Als schön gelten ein blasser Teint, rote Lippen und rosige Wangen. Makeup ist zu dieser Zeit – außer für Schauspielerinnen und Prostituierte – ein No-Go. Also muss man sich anders behelfen. Augenbrauenzupfen und ein paar Tropfen Rizinusöl für Augenlieder und Wimpern gehen gerade noch. Sisi nimmt außerdem losen Reispuder oder ihren Favorit, den „Pearls White Imperial Powder“. Das ist ein Perlenpuder aus Bismutmineralien. Er zaubert einen diamantenen, strahlenden Teint. Sisi hat ihn auf einer ihrer Englandreisen entdeckt. Rouge gibt es auch damals schon: Man massiert einfach den Saft von roten Rüben in die Wangen ein. Rot dürfen auch die Lippen sein. Das Lippenrouge aber bitte dezent verwenden, man will ja nicht mit Damen aus anderen Branchen verwechselt werden.
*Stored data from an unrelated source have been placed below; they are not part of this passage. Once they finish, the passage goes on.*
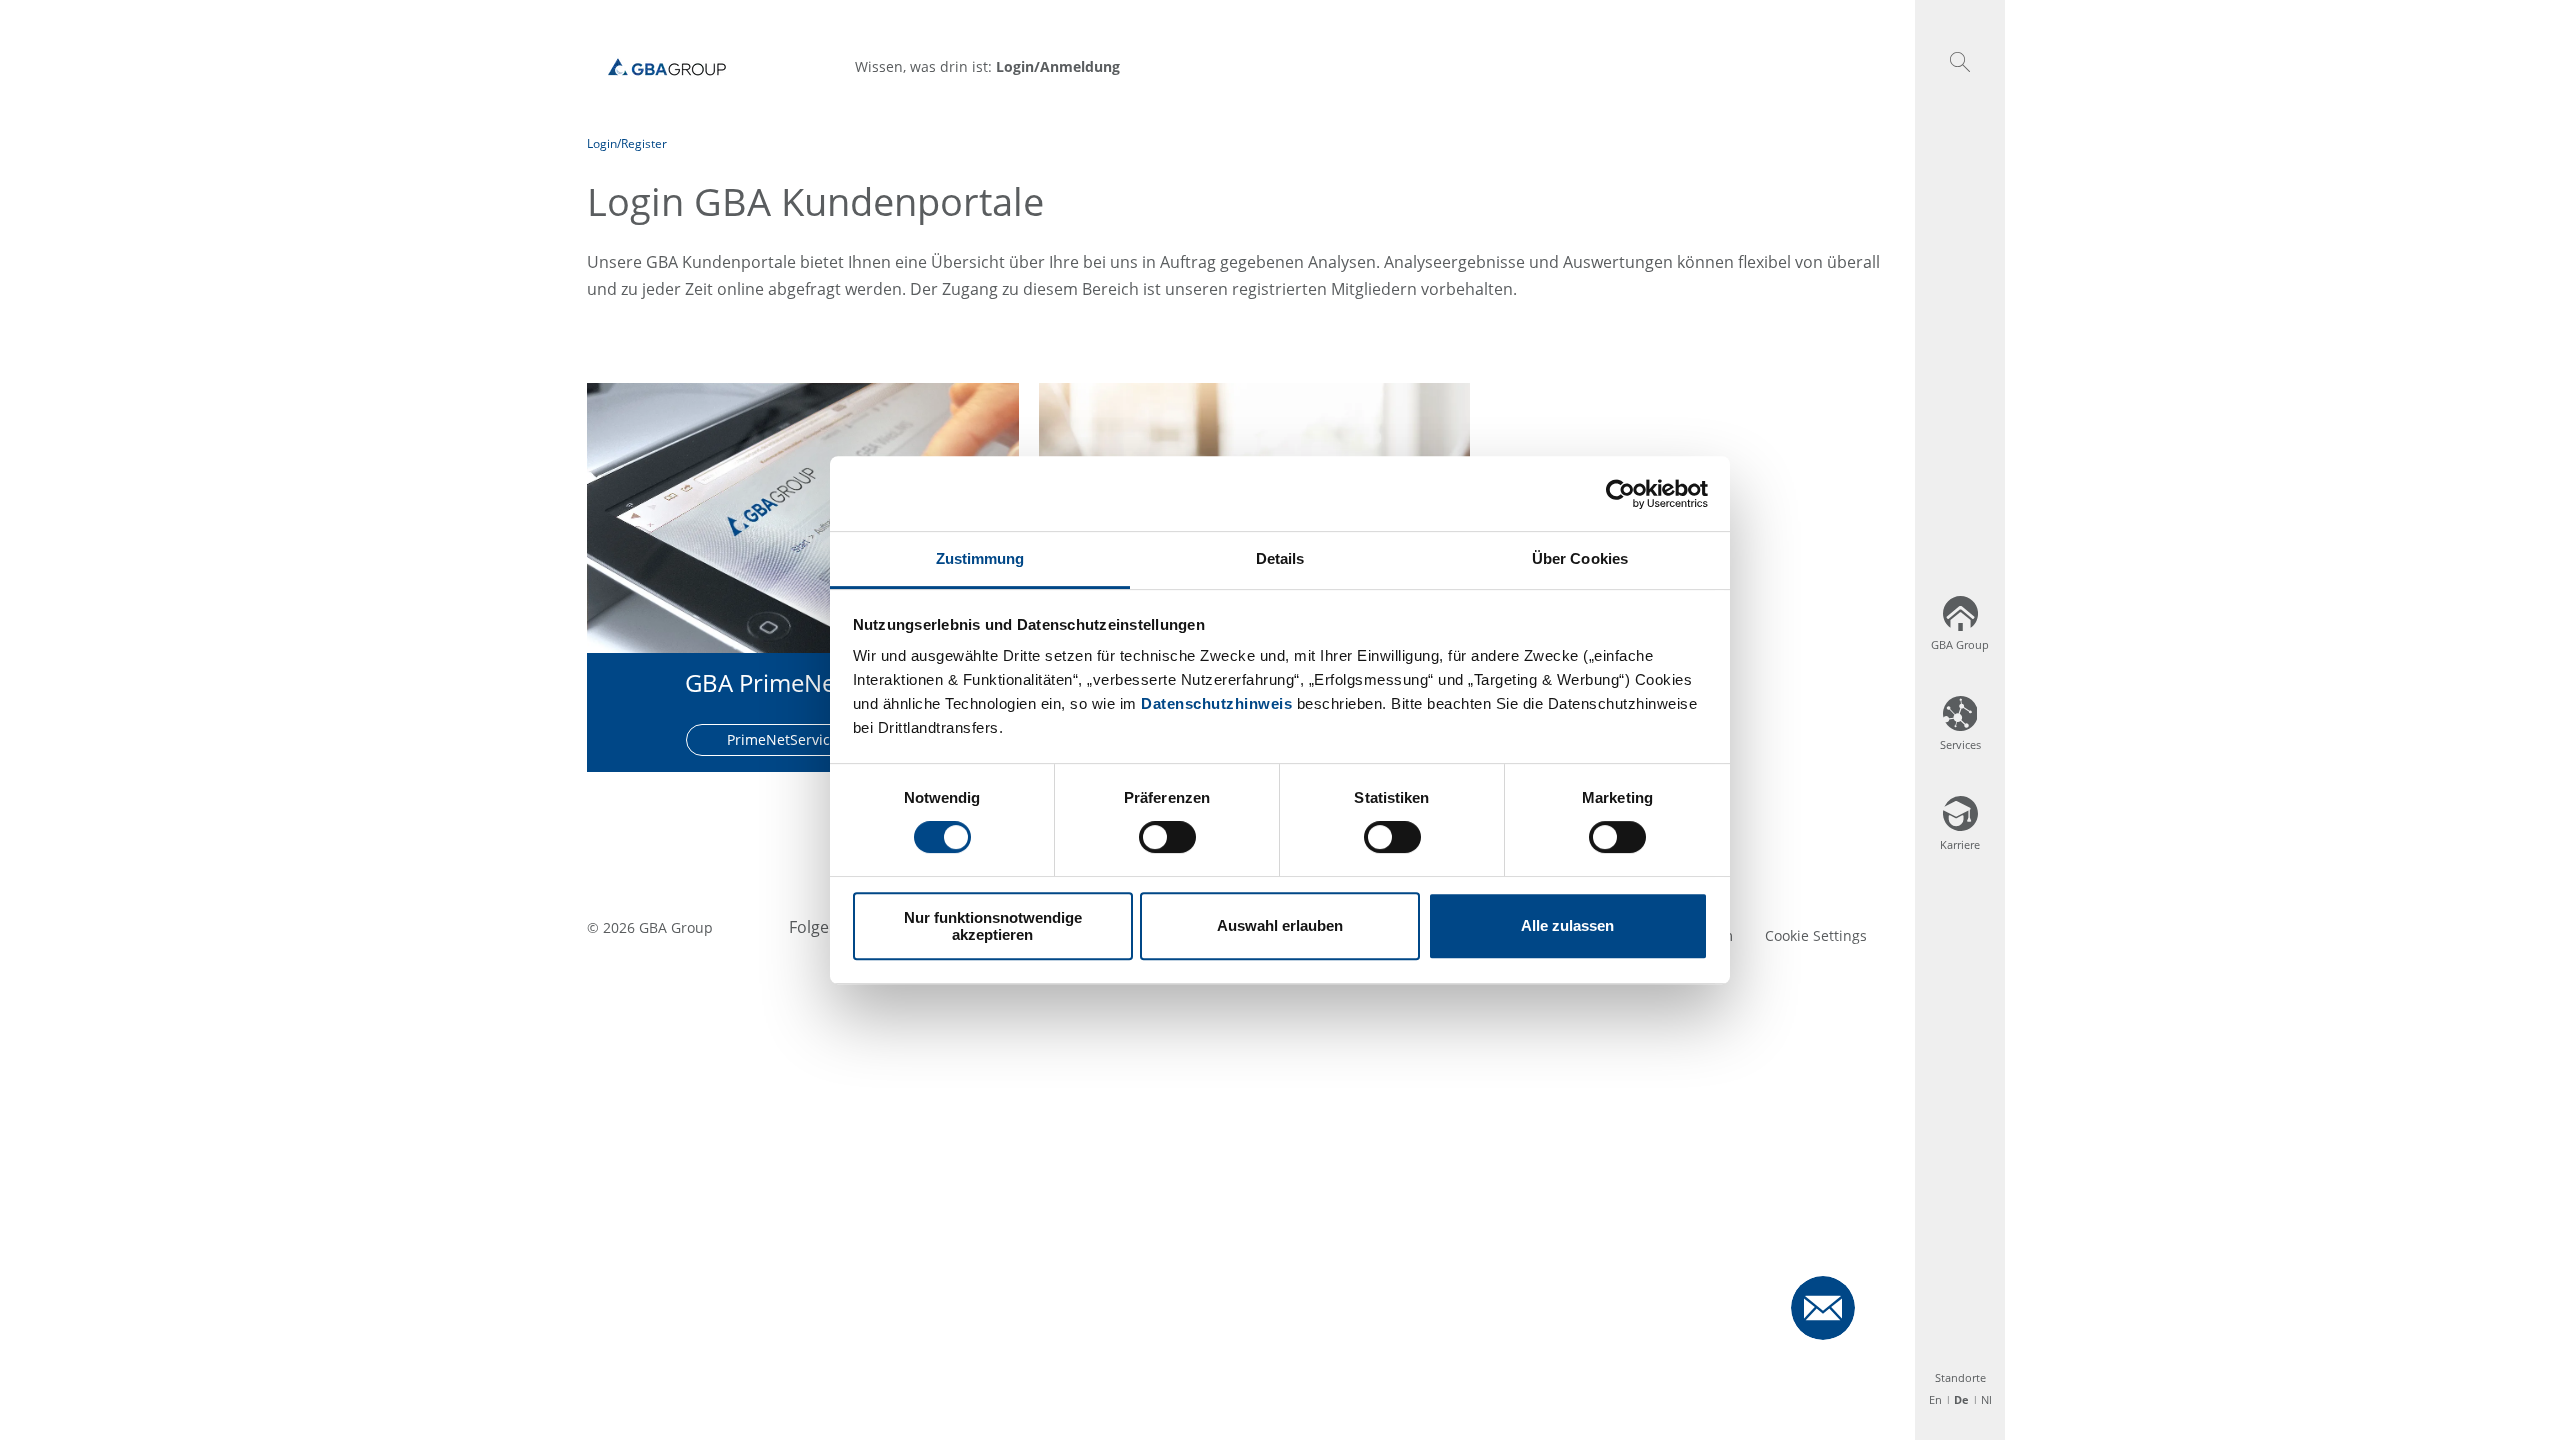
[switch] (1167, 837)
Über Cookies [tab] (1580, 558)
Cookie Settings (1816, 935)
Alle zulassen (1567, 926)
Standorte (1960, 1377)
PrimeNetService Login (802, 739)
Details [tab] (1280, 558)
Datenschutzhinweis (1216, 703)
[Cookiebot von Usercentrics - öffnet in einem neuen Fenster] (1620, 494)
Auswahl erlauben (1280, 926)
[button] (1960, 62)
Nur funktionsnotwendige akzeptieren (993, 926)
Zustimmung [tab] (980, 558)
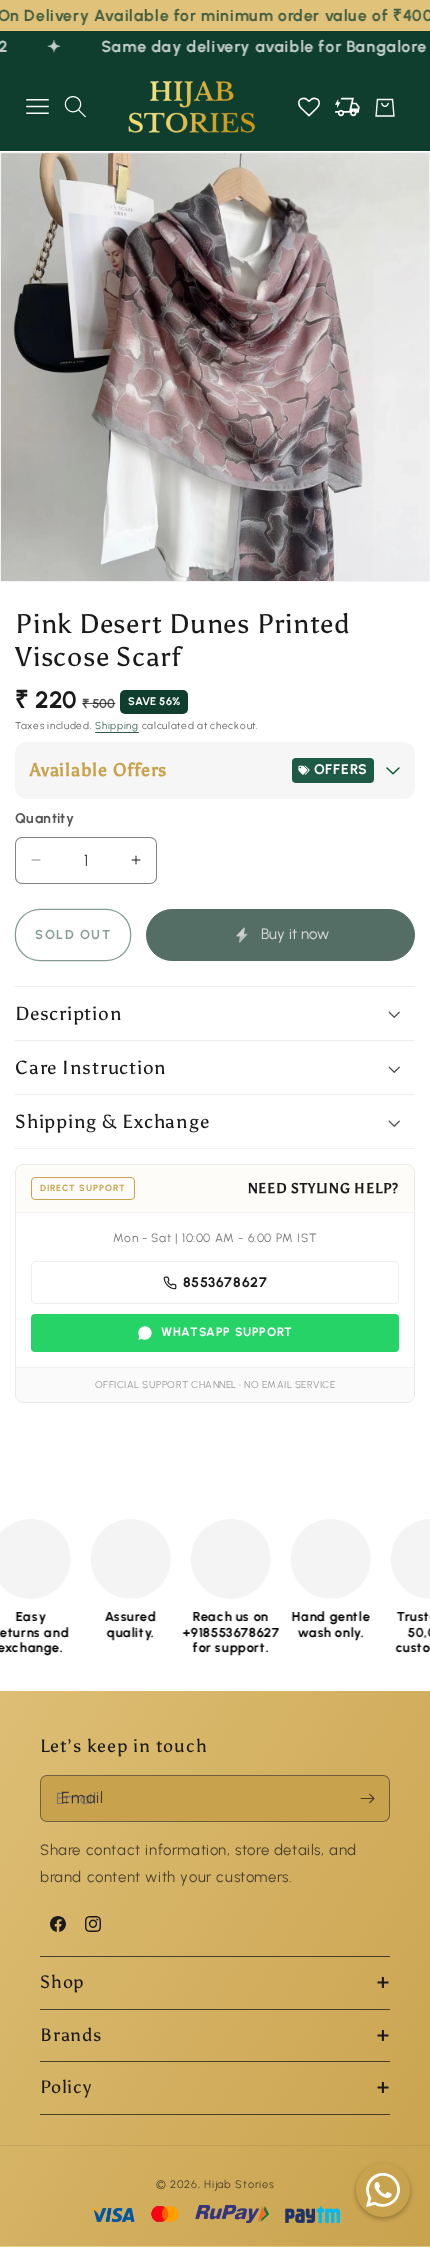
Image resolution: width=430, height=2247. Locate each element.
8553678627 (225, 1282)
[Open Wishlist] (309, 107)
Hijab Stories (239, 2184)
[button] (37, 107)
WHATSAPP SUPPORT (227, 1332)
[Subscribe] (367, 1798)
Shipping (117, 725)
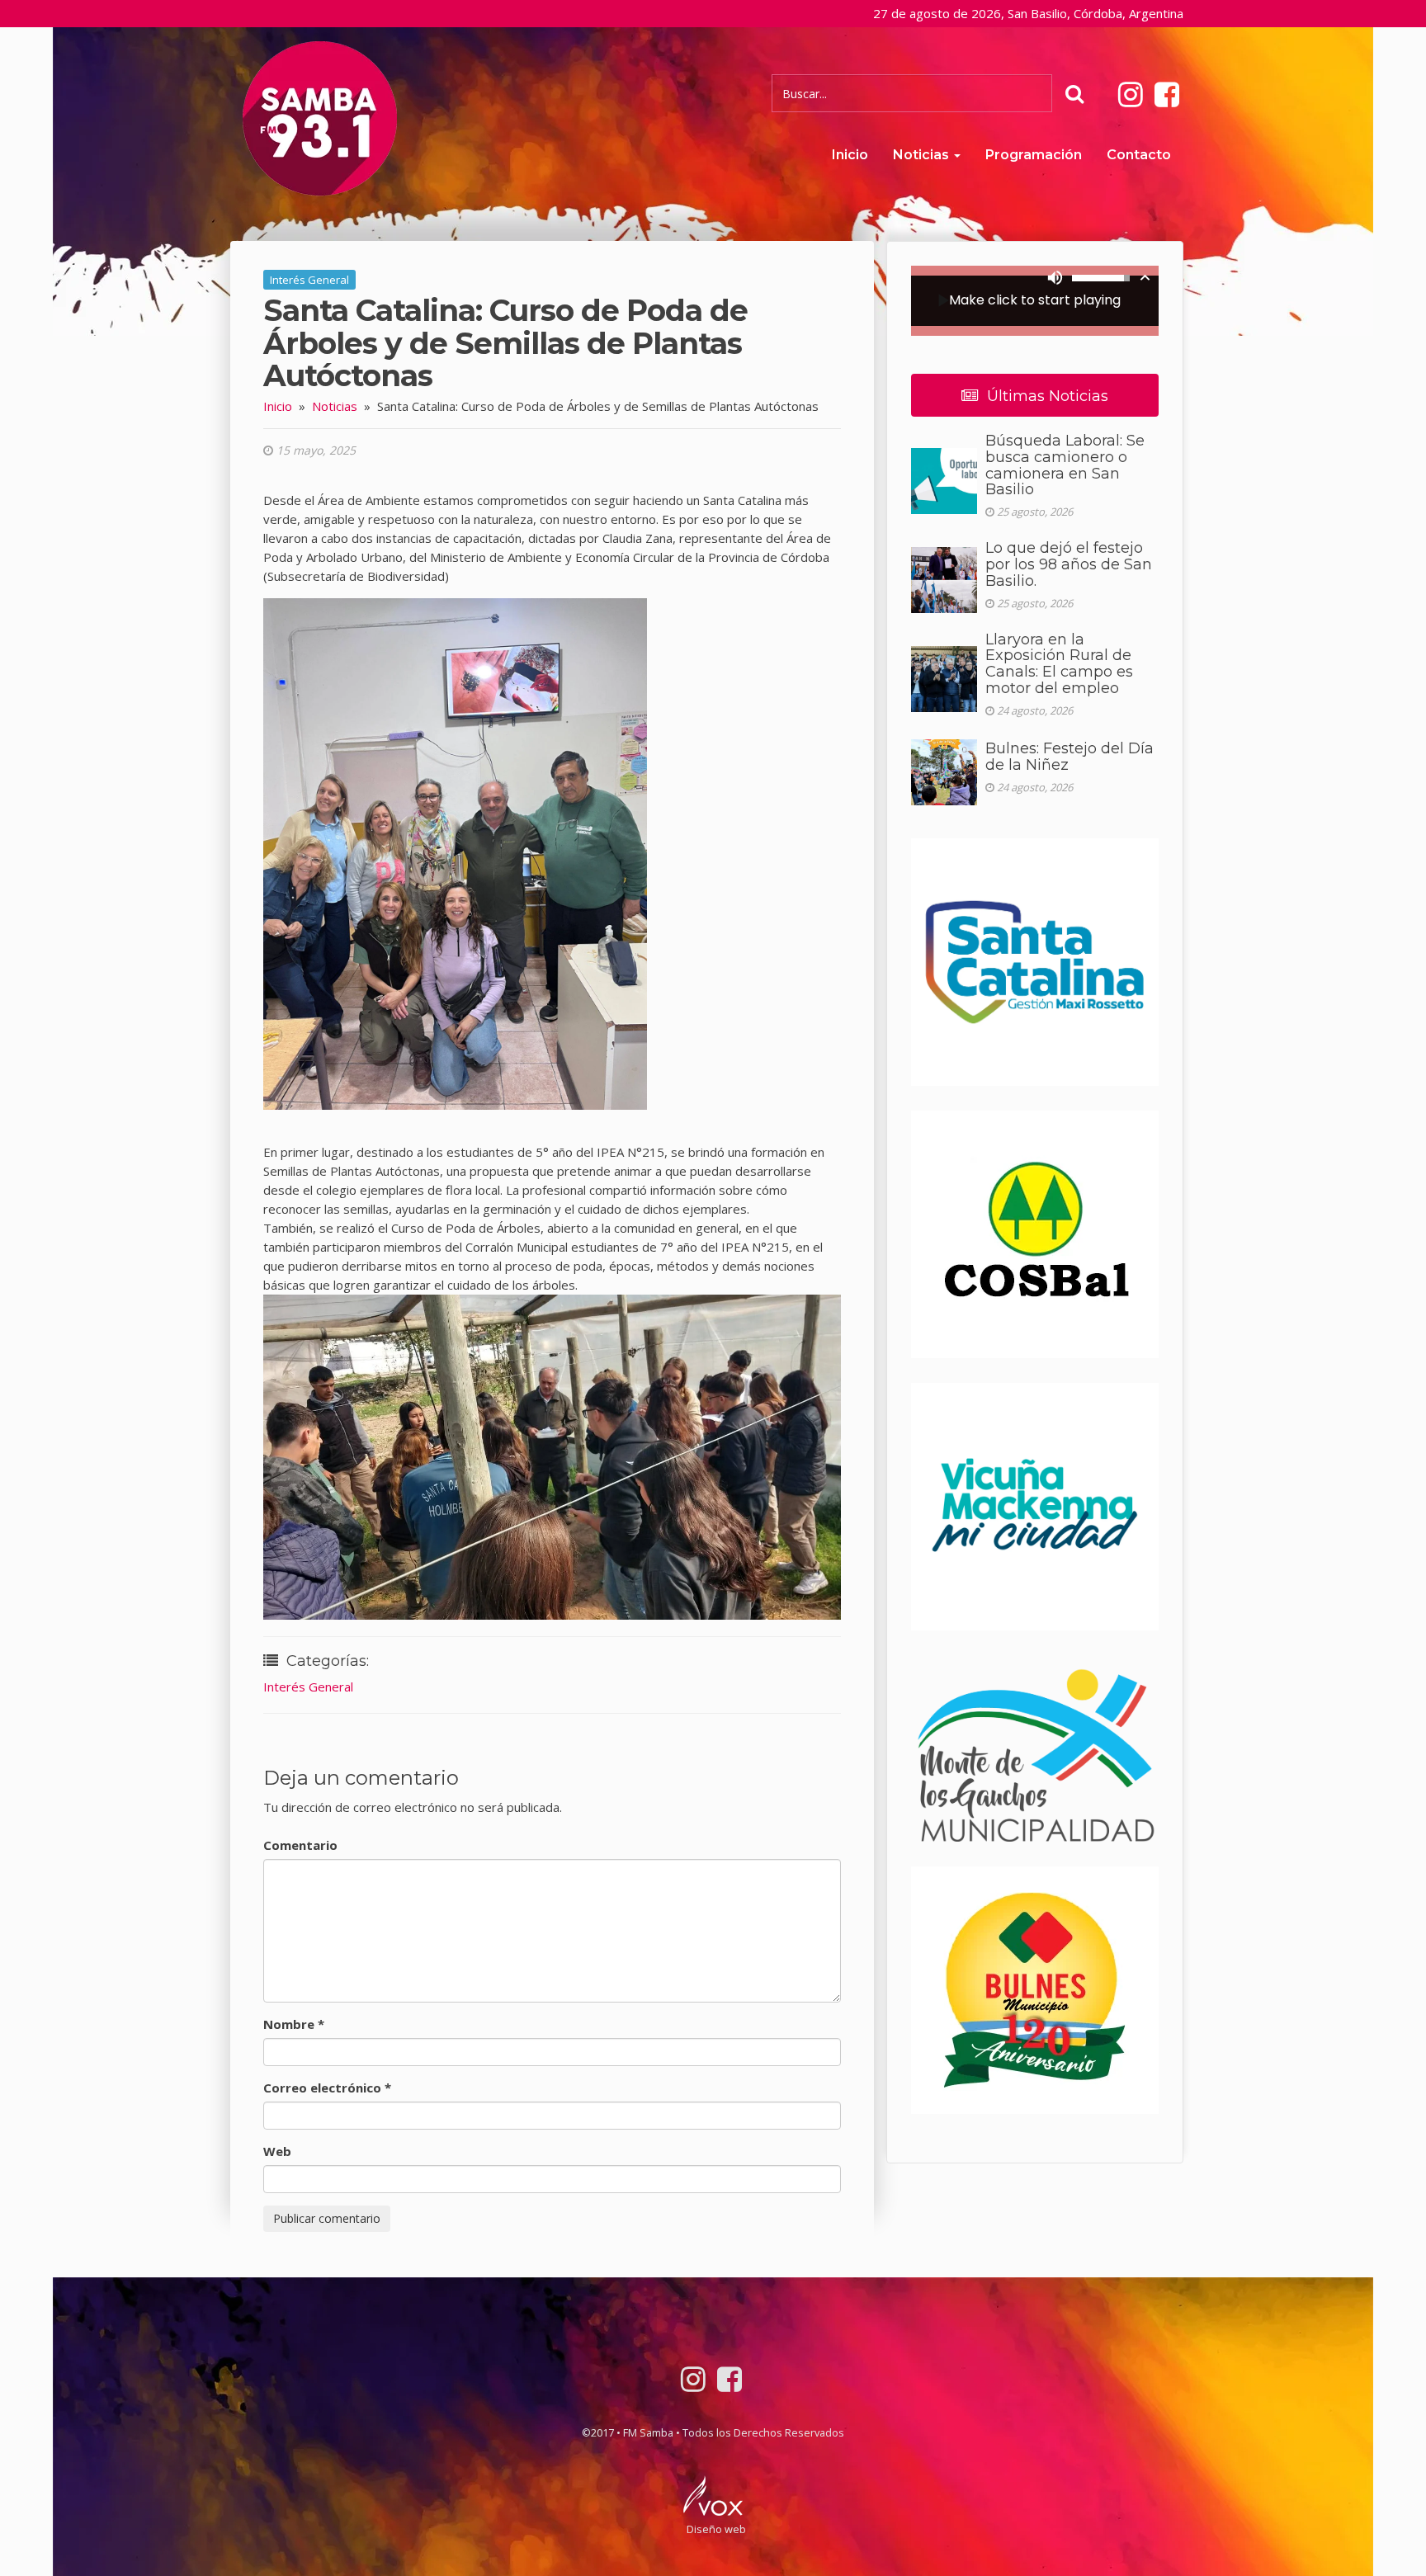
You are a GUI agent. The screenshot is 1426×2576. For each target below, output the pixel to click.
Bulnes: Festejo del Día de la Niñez (1069, 756)
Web (277, 2151)
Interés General (309, 279)
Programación (1033, 155)
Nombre (293, 2024)
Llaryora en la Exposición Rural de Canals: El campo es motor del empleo (1059, 663)
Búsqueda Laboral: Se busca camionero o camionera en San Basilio (1065, 465)
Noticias (922, 155)
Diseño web (716, 2529)
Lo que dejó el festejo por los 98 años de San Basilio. (1068, 564)
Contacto (1139, 155)
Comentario (300, 1845)
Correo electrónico (327, 2087)
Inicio (850, 155)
So dezent Sisi mit Makeup umgehen muss, so ausschweifend kann sie bei der Pflege sein. Sie lässt sich eigene Reinigungslotionen anrühren und anschließend die Haut mit Kräuteressigen reinigen. Da das – wie man heute weiß – eher Quatsch ist und die Haut ziemlich austrocknet, muss Sisi sie anschließend mit Rosen-, Dill oder Pimpernellwasser beruhigen. Eine der wichtigsten Basis-Cremen, die Sisi regelmäßig benutzt, ist ein Mix aus Wachs, süßem Mandelöl, Rosenwasser und Walrat. Das Ganze nennt sich Creme Cèleste und ist bei den feinen Damen des 19. Jahrhunderts total in.

Vegan ist damals leider noch kein Thema: Bei Walrat handelt es sich um eine wachs- und fetthaltige Substanz aus dem Vorderkopf des Pottwals. Auch Sisis geliebte „Coldcream“, erzeugt zwar ein angenehmes Kältegefühl, kommt aber leider nicht ohne einen hohen Anteil an Bienenwachs aus. Noch mittelalterlicher wird es bei einem Anti-Falten-Tipp, den Sisi aus England übernimmt: Sie legt sich über Nacht hauchdünne Kalbfleischstreifen auf ihr Gesicht. Heutzutage geht Faltenprophylaxe einfacher. Und tierfreundlicher. Zum Glück!

Einen Beauty-Tag einlegen? Macht Sisi regelmäßig. Mit Masken aus zerdrückten Erdbeeren und Bädern in warmem Olivenöl. Dank Vitamin A und E wirkt sich letzteres (auch heute noch) besonders positiv auf die Haut aus.

Was? Eine Sisi-Pflegelinie gibt es schon? Nicht ganz: Zwar werden für die Kaiserin eigene Pflegeprodukte hergestellt. Die Zutaten werden von den Leibärzten zusammengeschrieben und an die kaiserliche Hofapotheke übergeben. Die Apotheker mischen Sisis Cremen, Lotionen, Gesichts- und Duftwässer. Gute Ansätze waren schon dabei. Kein Zweifel. Nicht umsonst sind bis heute Rezepte erhalten. Ganz sicher Geschichte ist aber eines: Die Verwendung tierischer Stoffe. Experimente und Versuche an Tieren. Pflege soll nach wie vor schön machen. Aber nachhaltig, vegan und mit Zutaten, die wir hautnah lieben.